Eric Adams makes ‘symbolic gesture’ at housing complex amid water quality scare


NEW YORK — Mayor Eric Adams paid a surprise visit Tuesday to a community center at the Jacob Riis Houses to sample the tap water, following a report raising questions about water quality in POLITICO.

“I love New York water,” the smiling mayor said after guzzling a cup from inside a communal center in the sprawling housing complex.

“My goal is just to come in, tell the residents of Riis that I’m willing to drink what I ask you to drink,” he told a TV reporter on site. “Being mayor is not only being substantive, but it’s being symbolic. This is my symbolic gesture, making sure the water is healthy is my substantive action that I must take.”

The mayor left the visit off his public schedule and did not inform the press in advance.

POLITICO reported on Tuesday that multiple residents at the public housing complex have been falling ill with similar symptoms — a continuation of health and safety scares at the long-deteriorating housing complex that Adams’ predecessors failed to rectify. The Democratic mayor inherited crumbling buildings overseen in part by a court-appointed federal monitor.

One of the four residents who spoke with POLITICO was treated at a hospital emergency room for “symptoms concerning for arsenic toxicity” in March, according to copies of her medical records.

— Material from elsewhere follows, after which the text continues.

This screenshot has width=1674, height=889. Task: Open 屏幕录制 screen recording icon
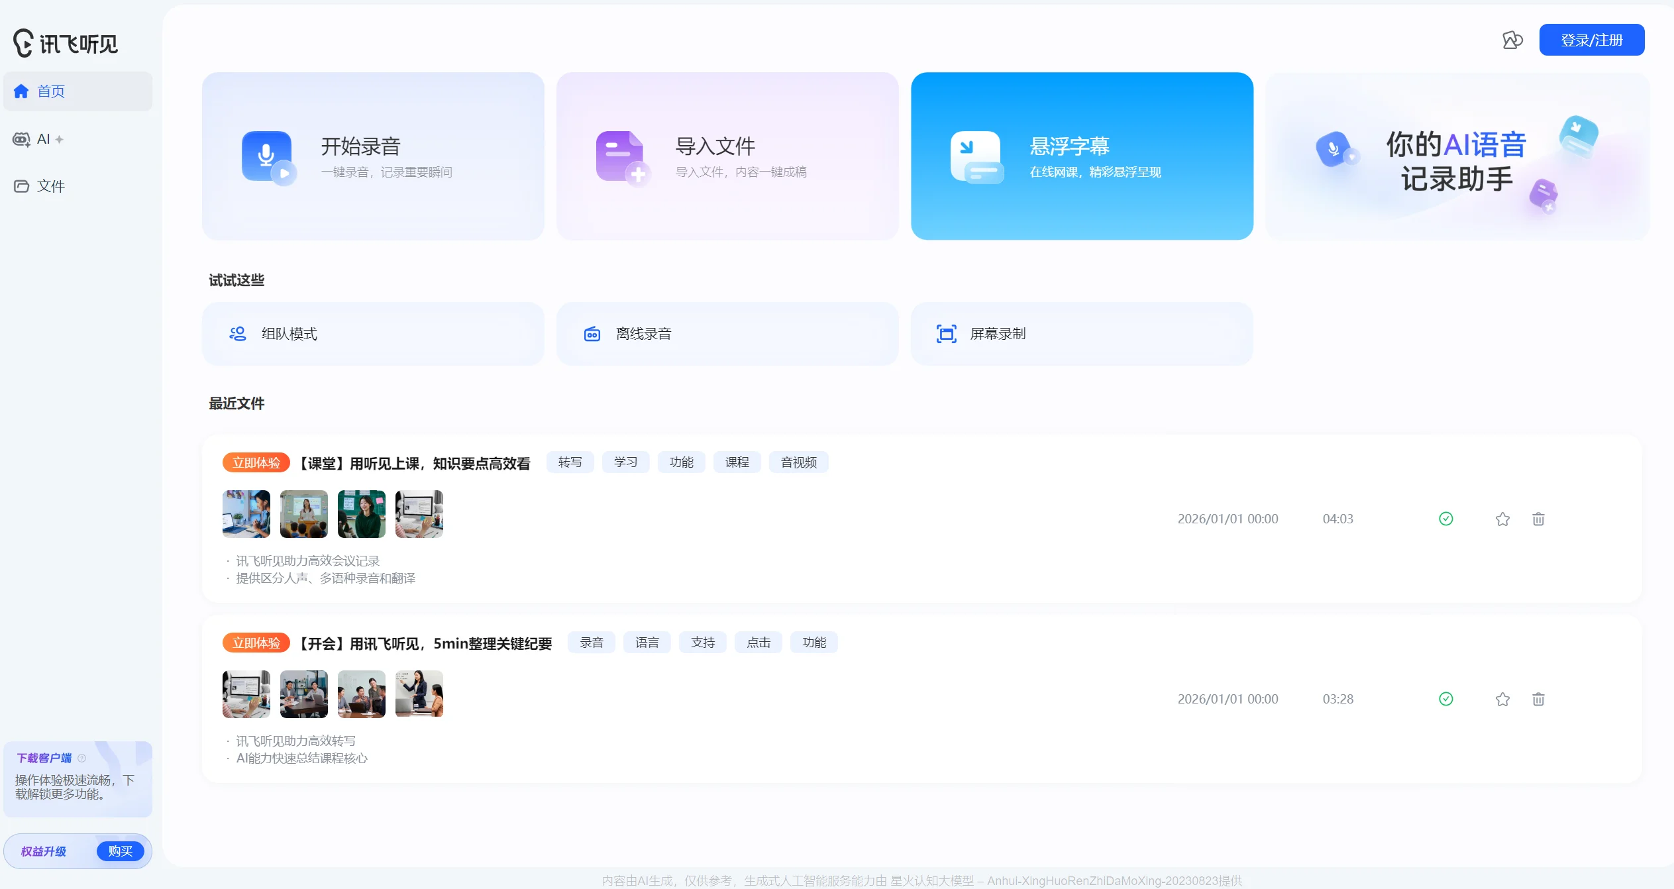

In September 2022 Adams made a similar stop with city Health Commissioner Ashwin Vasan amid headline-grabbing arsenic scare.

After a water test that year showed unsafe levels of arsenic at Riis Houses, city officials blamed the since-retracted findings on a lab error and said subsequent tests found little to no trace of arsenic.

City Hall and NYCHA officials cited those test results from 2022 in responding to POLITICO’s reporting. The city Department of Environmental Protection, out of an abundance of caution, tested a nearby water main last month and found no trace of arsenic, according to NYCHA spokesperson Barbara Brancaccio.

"We take any and all questions about water quality seriously, but there is no arsenic," Deputy Mayor for Housing, Economic Development and Workforce Maria Torres-Springer said Tuesday.

During a budget hearing Tuesday on the city’s funding proposal for the housing authority, NYCHA CEO Lisa Bova-Hiatt told City Councilmember Justin Brannan there is no need to test the water in residents’ apartments and suggested that fish or smoking was to blame for the arsenic poisoning symptoms.

That resident, Sheletha Hill, told POLITICO she does not smoke and does not consume any seafood due to a food allergy.

Hill and several of her neighbors said clumps of their hair have been falling out and showering gives their skin rashes and a stinging, burning itch. Two of her neighbors said their dogs suffered bouts of diarrhea after drinking the tap water.

Hill expressed frustration at the mayor’s quick stop to Riis.

“You didn’t even come knock on my door,” Hill said. "He didn't even come to see about us."